Vegetables account for 20 to 5 percent of a macrobiotic diet.

  • “Best Supporting Actress” goes to beans and bean products.  “She may be a little heavy, [but] she represents solid, nurturing energy.” A macrobiotic diet aims for 10 percent of them a day, but Jessica says 1 cup is enough to satisfy her.

  • Best Supporting Actor:  5 to 10 percent sea vegetables, such as wakame, dulse, nori  or agar agar. They’re “salty, wise… and keep the story deep and meaningful.”

  • Best Sound Track: “warm and fluid, soups warm and soften us like music.” At 5 to 10 percent of the daily fare, they can include any or all of the other macrobiotic foods.

Something else a little wacky she teaches – chewing my whole grains about 100 times before swallowing.

So yesterday, I tried counting while chewing my brown rice during dinner.
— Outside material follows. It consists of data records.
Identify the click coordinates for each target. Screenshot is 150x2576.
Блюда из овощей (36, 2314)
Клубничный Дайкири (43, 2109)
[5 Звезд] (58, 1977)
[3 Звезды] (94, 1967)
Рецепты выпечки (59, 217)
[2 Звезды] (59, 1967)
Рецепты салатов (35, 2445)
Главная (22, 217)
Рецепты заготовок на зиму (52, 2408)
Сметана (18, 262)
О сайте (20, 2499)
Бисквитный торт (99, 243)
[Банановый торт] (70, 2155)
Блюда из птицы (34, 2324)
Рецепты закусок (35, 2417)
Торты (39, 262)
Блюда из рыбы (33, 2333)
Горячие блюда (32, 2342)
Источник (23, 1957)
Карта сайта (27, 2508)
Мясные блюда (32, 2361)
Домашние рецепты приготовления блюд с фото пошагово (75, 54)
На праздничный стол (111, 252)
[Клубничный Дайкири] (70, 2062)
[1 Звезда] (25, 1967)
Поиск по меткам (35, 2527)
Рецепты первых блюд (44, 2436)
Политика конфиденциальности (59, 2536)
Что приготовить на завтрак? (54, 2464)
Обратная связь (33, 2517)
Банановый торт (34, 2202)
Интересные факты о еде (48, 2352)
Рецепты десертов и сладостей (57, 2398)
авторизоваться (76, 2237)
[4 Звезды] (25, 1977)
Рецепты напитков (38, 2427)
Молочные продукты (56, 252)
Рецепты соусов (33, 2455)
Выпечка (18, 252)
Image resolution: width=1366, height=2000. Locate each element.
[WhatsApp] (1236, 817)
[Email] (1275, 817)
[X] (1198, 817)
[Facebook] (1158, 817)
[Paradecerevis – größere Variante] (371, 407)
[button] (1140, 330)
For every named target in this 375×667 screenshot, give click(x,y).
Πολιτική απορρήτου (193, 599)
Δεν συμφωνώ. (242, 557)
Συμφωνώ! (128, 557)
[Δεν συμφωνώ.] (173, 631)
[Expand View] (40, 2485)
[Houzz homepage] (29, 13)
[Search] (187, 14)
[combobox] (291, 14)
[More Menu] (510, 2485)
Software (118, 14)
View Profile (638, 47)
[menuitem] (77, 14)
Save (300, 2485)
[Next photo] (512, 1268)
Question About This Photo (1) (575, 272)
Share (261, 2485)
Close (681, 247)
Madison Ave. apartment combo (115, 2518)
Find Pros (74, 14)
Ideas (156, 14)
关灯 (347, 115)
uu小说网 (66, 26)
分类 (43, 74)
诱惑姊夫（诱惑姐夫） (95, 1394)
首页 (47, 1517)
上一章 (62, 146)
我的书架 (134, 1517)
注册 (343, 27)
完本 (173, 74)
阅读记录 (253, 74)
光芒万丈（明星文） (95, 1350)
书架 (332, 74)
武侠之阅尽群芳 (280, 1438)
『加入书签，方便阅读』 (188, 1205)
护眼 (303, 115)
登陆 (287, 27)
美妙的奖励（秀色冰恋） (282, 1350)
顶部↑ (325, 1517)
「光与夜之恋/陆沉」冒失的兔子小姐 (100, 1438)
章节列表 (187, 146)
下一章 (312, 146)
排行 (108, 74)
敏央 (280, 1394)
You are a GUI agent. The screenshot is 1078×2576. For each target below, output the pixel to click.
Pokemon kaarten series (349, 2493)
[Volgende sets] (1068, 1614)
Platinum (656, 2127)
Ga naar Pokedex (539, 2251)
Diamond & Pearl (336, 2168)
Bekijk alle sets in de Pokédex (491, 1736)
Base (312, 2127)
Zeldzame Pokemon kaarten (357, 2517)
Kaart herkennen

I never got past 20 before something distracted me!

Jessica too has been there. Her hilarious stories about distractions and struggling for clarity of mind have made macrobiotics seem much less intimidating.

Although she collaborated on Alicia Silverstone’s strictly vegan The Kind Diet, mostly-plant-based Jessica avoids meat and dairy products but still consumes fish.

My final take on The Hip Chick’s Guide? Thanks to my clearer understanding of Yin, Yang and the Macrobiotic diet, I’ll definitely be eating more whole grains!